DEL-Halbfinale: Mannheim muss gegen Berlin über sich hinauswachsen – Sport

Um 12.13 Uhr kommt der Ruf: „Abfahrt!“ Okay, sagt Leon Gawanke ins Telefon, „wir müssen denn jetz’ auch mal los“. Es ist Montagmittag, Gawanke und die Adler Mannheim starten nach dem Mittagessen Richtung Berlin, Halbfinale in der Deutschen Eishockey Liga. Für Gawanke eine Rückkehr in vertrautes Revier. Und zugleich eine Expedition in unbekanntes Terrain.

Gawanke, 25, ist in Berlin geboren, aufgewachsen in Reinickendorf, einem eher für Handball bekannten Kiez. Seine sportliche Grundausbildung hat er bei den Eisbären erhalten, ehe er mit 17 nach Nordamerika ging. Nach vielversprechenden Nachwuchsjahren gelang ihm aber weder in Winnipeg noch in San Jose der Sprung in die NHL. Und so kehrte Gawanke nach fünf Jahren und mehr als 250 Spielen in der American Hockey League, dem Unterbau der NHL, 2024 nach Deutschland zurück – nicht nach Berlin, sondern nach Mannheim, das bereits 2023 einen Vertrag mit ihm geschlossen hatte. Nun spielt er von Dienstag an gegen seine Heimatstadt um den Einzug ins DEL-Finale. Es wäre für ihn das erste Mal.

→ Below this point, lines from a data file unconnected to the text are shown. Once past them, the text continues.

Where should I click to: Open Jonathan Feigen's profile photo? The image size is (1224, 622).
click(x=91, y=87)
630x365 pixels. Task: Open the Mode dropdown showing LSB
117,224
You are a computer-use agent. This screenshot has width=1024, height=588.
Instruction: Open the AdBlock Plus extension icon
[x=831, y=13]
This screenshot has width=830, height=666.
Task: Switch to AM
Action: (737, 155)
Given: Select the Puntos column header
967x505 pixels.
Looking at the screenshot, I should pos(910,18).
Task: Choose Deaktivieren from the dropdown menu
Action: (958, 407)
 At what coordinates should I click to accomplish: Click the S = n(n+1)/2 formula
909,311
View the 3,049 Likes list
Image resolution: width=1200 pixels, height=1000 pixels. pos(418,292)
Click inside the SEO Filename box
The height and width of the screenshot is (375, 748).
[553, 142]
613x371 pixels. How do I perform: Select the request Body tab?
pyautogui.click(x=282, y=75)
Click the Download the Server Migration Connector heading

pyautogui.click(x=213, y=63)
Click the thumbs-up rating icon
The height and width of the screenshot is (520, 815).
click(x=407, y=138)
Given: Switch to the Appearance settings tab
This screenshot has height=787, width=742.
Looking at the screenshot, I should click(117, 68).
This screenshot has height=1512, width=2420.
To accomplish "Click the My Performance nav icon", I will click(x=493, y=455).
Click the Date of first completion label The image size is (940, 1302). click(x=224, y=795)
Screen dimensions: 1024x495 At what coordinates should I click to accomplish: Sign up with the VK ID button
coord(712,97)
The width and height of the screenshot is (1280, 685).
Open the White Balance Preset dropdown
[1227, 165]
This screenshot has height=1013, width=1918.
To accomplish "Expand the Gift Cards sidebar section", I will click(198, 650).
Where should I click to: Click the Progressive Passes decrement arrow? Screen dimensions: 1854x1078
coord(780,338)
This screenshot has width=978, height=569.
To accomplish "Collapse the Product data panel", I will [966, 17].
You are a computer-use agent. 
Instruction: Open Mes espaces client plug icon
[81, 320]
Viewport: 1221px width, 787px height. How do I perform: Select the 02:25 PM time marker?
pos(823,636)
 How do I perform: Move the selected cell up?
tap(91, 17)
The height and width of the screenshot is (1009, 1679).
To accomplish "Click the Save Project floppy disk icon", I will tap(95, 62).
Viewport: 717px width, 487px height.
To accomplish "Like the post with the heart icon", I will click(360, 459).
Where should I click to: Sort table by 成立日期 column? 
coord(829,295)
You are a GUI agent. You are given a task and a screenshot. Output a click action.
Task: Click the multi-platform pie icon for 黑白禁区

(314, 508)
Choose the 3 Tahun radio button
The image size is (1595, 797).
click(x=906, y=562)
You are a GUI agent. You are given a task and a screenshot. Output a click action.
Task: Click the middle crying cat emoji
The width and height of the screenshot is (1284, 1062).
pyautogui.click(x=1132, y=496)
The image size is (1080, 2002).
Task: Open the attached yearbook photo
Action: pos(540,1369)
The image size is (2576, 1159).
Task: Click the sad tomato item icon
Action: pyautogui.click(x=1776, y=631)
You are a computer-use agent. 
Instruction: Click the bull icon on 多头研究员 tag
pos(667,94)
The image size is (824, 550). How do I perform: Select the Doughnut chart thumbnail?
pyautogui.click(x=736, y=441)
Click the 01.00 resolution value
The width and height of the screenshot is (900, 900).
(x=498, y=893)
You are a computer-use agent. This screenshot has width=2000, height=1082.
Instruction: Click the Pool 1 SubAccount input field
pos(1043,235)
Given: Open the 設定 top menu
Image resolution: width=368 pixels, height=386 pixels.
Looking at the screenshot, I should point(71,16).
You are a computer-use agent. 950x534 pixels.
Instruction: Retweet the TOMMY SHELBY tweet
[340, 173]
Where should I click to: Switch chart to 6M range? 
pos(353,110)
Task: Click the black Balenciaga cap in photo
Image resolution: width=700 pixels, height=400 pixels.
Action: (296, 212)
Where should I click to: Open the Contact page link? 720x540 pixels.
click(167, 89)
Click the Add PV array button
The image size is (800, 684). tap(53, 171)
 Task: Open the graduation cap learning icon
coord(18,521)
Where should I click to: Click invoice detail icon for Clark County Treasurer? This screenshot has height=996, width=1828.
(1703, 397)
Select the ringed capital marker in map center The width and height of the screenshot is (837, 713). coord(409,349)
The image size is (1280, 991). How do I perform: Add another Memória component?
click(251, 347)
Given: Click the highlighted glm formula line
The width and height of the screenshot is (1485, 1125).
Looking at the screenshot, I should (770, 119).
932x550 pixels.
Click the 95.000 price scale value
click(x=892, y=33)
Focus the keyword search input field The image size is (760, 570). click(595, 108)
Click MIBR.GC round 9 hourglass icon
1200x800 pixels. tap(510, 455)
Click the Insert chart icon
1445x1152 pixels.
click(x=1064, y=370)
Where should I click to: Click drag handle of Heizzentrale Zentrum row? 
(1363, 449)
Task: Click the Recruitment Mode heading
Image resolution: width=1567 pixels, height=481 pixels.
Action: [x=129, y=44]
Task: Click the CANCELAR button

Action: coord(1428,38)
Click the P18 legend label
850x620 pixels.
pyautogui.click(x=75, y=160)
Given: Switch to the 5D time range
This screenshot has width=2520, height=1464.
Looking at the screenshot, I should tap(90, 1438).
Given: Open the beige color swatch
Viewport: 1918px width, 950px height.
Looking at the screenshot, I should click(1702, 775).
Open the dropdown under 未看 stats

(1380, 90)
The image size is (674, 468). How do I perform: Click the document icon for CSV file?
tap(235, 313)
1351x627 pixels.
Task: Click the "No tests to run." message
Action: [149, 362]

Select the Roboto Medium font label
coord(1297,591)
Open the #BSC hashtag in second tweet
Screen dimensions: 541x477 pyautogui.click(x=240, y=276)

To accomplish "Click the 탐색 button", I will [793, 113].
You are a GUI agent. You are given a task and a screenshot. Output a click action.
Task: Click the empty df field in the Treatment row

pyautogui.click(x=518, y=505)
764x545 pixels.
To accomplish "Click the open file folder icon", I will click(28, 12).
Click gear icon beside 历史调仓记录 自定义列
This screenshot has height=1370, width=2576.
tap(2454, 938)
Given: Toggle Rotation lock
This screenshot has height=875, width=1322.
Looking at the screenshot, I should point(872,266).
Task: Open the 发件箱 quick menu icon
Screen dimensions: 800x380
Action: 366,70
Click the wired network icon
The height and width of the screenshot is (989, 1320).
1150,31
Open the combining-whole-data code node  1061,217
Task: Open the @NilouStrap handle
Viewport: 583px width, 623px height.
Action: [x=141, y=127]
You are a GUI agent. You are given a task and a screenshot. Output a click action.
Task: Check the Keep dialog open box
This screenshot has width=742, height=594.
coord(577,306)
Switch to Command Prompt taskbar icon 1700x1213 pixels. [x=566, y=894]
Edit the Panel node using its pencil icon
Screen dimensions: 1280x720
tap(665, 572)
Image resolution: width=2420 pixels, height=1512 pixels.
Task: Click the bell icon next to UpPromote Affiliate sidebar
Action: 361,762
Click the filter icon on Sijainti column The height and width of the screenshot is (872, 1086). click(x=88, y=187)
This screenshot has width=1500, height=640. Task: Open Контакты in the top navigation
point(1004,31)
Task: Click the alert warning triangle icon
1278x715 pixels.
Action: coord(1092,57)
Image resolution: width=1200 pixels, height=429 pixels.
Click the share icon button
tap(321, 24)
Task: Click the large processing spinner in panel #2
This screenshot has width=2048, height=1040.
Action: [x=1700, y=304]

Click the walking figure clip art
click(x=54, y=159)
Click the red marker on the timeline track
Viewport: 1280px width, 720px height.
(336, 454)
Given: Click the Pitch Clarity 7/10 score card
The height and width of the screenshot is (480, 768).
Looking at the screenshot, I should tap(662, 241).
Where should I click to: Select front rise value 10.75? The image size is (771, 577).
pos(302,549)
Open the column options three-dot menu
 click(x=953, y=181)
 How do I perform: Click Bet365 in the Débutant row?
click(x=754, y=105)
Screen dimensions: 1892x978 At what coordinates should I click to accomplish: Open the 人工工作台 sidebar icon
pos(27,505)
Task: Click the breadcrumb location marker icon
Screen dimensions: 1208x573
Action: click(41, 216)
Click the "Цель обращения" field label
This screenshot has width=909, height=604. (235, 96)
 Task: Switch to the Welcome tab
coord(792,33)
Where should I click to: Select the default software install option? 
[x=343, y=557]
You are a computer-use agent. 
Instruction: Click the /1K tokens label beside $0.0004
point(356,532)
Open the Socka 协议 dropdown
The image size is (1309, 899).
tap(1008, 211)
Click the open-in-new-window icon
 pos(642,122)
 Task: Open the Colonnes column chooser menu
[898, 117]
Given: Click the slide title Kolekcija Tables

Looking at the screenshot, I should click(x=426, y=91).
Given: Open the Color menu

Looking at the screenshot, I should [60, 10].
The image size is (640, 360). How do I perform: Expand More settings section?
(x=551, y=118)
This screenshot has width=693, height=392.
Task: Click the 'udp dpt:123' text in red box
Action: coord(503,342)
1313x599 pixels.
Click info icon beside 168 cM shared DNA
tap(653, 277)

„Gegen Berlin zu spielen, wird für mich immer etwas Besonderes sein“, sagt Gawanke. Seine sportliche Heimat sei aber nun mal „fürs Erste“ Mannheim (sein aktueller Vertrag mit den Adlern läuft bis 2029), für ihn stehe „im Vordergrund, dass wir Berlin endlich mal schlagen“. Das hat in dieser Saison noch nicht geklappt: vier Spiele, vier Niederlagen. Tiefpunkt war zu Jahresbeginn ein verstörendes 3:9 gegen die Eisbären, die höchste Heimniederlage in Mannheims DEL-Geschichte. Und auch in den Playoffs erwies sich Berlin zuletzt immer als unüberwindbare Mauer, 2022 im Halbfinale und 2024 im Viertelfinale scheiterten die Adler jeweils am späteren Meister.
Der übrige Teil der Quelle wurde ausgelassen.